__VORLIEGENDER TEXT__:
-------

3. Dezember 2014

Investoreninterview: Unser täglich Brot

Wer sich mit der Evangelischen Kirche in Hessen und Nassau (EKHN) beschäftigt, der ­sollte sich nicht nur auf Asset-Klassen, Ausschlusskriterien, Mandate und Overlay-Konzepte ­konzentrieren. Um die Kapitalanlage der Landeskirche wirklich zu verstehen, darf ein Blick auf die Personalstruktur, den Haushalt und die Einnahmeseite nicht fehlen.

Heinz Thomas Striegler im Gespräch mit Tobias Bürger 

Herr Striegler, Sie fungieren bei der ­EKHN seit vier Jahren als Leiter der Kirchen­verwaltung. Bereits seit zwölfeinhalb Jahren sind Sie ­Finanzchef. Das klingt, als seien Sie viel beschäftigt.
Ich arbeite gerne für die EKHN und ­begrüße insbesondere die Breite meines Aufgabenspektrums. Dies gilt auch für meine Aufsichtsrats- und Verwaltungstätig­keiten für die Evangelische Zusatzversorgungskasse (EZVK), die Evangelische Ruhegehaltskasse Darmstadt (ERK) und die Evangelische Bank.

-------

__DATENSÄTZE__:
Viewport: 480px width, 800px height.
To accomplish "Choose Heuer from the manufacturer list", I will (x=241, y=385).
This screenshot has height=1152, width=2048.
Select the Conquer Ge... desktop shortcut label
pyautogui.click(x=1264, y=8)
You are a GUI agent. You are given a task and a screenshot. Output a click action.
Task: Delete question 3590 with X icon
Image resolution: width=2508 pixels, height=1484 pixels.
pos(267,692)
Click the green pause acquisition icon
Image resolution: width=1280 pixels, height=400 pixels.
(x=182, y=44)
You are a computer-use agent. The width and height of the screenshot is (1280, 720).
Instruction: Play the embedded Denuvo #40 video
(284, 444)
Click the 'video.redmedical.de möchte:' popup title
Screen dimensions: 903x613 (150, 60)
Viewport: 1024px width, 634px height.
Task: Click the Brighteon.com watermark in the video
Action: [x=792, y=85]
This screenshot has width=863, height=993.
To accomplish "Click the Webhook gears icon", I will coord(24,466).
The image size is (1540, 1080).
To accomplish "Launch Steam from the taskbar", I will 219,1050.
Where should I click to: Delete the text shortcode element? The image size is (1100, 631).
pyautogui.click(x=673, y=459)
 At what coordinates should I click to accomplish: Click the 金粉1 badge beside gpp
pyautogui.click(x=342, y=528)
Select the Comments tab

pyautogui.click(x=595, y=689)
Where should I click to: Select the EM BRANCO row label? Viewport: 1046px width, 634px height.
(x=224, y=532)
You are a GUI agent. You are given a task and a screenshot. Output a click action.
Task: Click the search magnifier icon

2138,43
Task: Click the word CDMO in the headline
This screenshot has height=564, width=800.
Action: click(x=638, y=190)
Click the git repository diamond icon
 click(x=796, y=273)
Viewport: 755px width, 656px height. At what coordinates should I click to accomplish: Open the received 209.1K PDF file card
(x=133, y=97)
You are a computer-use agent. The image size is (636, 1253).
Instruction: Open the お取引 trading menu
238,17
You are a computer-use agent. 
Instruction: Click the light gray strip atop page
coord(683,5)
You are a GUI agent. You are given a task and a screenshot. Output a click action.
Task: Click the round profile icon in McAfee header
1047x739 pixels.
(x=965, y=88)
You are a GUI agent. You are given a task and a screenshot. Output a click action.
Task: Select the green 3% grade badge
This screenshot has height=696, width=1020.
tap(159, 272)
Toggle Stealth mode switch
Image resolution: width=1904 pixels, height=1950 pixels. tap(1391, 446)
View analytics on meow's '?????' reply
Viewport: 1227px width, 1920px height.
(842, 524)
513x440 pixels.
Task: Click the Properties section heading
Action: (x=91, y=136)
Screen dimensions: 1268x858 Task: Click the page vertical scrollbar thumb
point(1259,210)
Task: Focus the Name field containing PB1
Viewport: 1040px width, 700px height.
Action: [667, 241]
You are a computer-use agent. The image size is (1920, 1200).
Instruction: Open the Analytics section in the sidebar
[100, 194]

-------

__AUFGABEN__:
[a] Gib den Abschnitt aus dem Interview mit Heinz Thomas Striegler von "Wer sich mit" bis "die Evangelische Bank." wortgetreu wieder.
[b] Ersetze in den Datensätzen von der Zeile mit "Click the git repository diamond icon" bis zur Zeile mit "(x=965, y=88)" das Wort "Instruction" durch "Step" und gib nur diese Zeilen aus, sonst unverändert.

__LÖSUNGEN__:
[a]
Wer sich mit der Evangelischen Kirche in Hessen und Nassau (EKHN) beschäftigt, der ­sollte sich nicht nur auf Asset-Klassen, Ausschlusskriterien, Mandate und Overlay-Konzepte ­konzentrieren. Um die Kapitalanlage der Landeskirche wirklich zu verstehen, darf ein Blick auf die Personalstruktur, den Haushalt und die Einnahmeseite nicht fehlen.

Heinz Thomas Striegler im Gespräch mit Tobias Bürger 

Herr Striegler, Sie fungieren bei der ­EKHN seit vier Jahren als Leiter der Kirchen­verwaltung. Bereits seit zwölfeinhalb Jahren sind Sie ­Finanzchef. Das klingt, als seien Sie viel beschäftigt.
Ich arbeite gerne für die EKHN und ­begrüße insbesondere die Breite meines Aufgabenspektrums. Dies gilt auch für meine Aufsichtsrats- und Verwaltungstätig­keiten für die Evangelische Zusatzversorgungskasse (EZVK), die Evangelische Ruhegehaltskasse Darmstadt (ERK) und die Evangelische Bank.

[b]
Click the git repository diamond icon
 click(x=796, y=273)
Viewport: 755px width, 656px height. At what coordinates should I click to accomplish: Open the received 209.1K PDF file card
(x=133, y=97)
You are a computer-use agent. The image size is (636, 1253).
Step: Open the お取引 trading menu
238,17
You are a computer-use agent. 
Step: Click the light gray strip atop page
coord(683,5)
You are a GUI agent. You are given a task and a screenshot. Output a click action.
Task: Click the round profile icon in McAfee header
1047x739 pixels.
(x=965, y=88)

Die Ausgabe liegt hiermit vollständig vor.